Points to ponder: As dental practitioners, we have learned that it is difficult to prove cause and effect in scientific studies. Statistical analysis and control of extraneous factors can whittle away at our collective scientific natures in experimental studies. As we are practitioners of therapy based on scientific evidence, why are we casting about knowing there is no 1:1 cause and effect and are still delivering only 1 therapy at a time. If there are multiple factors involved, why not hit them all in one swoop rather than trying one or two and when they fail try another one or two therapies? If we have scientific studies on all the different ways to come at a problem why only select one and doom the tooth to failure?
In the wild, mammals that have tooth problems lose teeth [51,52]. If they lose too many they die. In man, there may be some specific truth to the loss of one tooth being a saving grace to the rest of the dentition. By losing a tooth, one might be removing the nidus of infection or allowing for better cleansing of the general area with toothbrushes or motions of the tongue and chewing with the rest of the firm teeth.

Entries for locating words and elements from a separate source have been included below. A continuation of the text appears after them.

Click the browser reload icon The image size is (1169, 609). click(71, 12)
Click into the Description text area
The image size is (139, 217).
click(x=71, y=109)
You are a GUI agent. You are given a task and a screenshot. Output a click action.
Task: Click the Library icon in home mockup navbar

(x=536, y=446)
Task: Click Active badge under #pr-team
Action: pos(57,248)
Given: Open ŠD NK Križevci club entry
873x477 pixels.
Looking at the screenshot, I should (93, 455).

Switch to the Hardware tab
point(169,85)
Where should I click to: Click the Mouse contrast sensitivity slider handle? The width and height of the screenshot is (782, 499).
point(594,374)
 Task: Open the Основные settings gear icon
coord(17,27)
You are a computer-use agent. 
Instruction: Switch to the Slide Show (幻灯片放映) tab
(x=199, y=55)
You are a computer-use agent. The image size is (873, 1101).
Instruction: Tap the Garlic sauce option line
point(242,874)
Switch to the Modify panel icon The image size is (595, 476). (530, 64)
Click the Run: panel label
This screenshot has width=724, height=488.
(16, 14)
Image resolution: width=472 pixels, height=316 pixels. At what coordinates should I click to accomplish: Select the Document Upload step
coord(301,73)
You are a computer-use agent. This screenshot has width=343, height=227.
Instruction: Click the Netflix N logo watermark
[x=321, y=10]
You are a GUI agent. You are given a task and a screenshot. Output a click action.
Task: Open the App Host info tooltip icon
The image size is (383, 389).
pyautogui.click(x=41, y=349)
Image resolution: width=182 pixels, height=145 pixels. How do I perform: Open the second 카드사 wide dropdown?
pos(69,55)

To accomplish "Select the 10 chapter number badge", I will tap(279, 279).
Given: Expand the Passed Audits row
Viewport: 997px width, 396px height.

Teeth and their attachments are very fragile interfaces. Having a tooth in the mouth predisposes us to getting caries or periodontal disease. It is a miraculous feat to see so many teeth in so many mouths existing for such long periods of time. The innate immune system co-exists and responds to many assaults in the digestive tube from source to exit with relatively few exacerbations of disease. The real miracle would be to be able to harness the effects and use it in instances of periodontal disease, irritable bowel syndrome and the myriad of other immune diseases of mankind.
Discussion
Suggestions for management post NSPT
The gold standard for periodontitis remains as meticulous NSPT. The gold standard for a substantive therapy postoperative to NSPT is Chlorhexidine rinses or swabs. Meticulous homecare performed by the patient is mandatory and should be entered into prior to NSPT with re-evaluations at each subsequent maintenance visit. The literature is rife with suggestions for maintaining the results of successful NSPT. Additionally, there are thousands of articles and textbooks written on surgical processes to enhance homecare efforts, or regain esthetics in patients presenting with periodontitis. There are many success stories in print and very few failures actually reported in the research. The reality is that not all NSPT’s are successful. We need to recognize the multifactorial nature of the disease and apply multimodal therapy for good outcomes.
Conclusion
Dental practitioners, be they dentists, specialists, or dental hygienists, all want the best outcomes on every single patient, every single time. The patients’ themselves want the same. It is difficult to accept the fact that not every therapy will be a success story. However, it means that to be credible practitioners practicing evidence based dentistry, we need to support lifelong learning and keep practicing. Maybe there will be a magic bullet for periodontal disease eventually.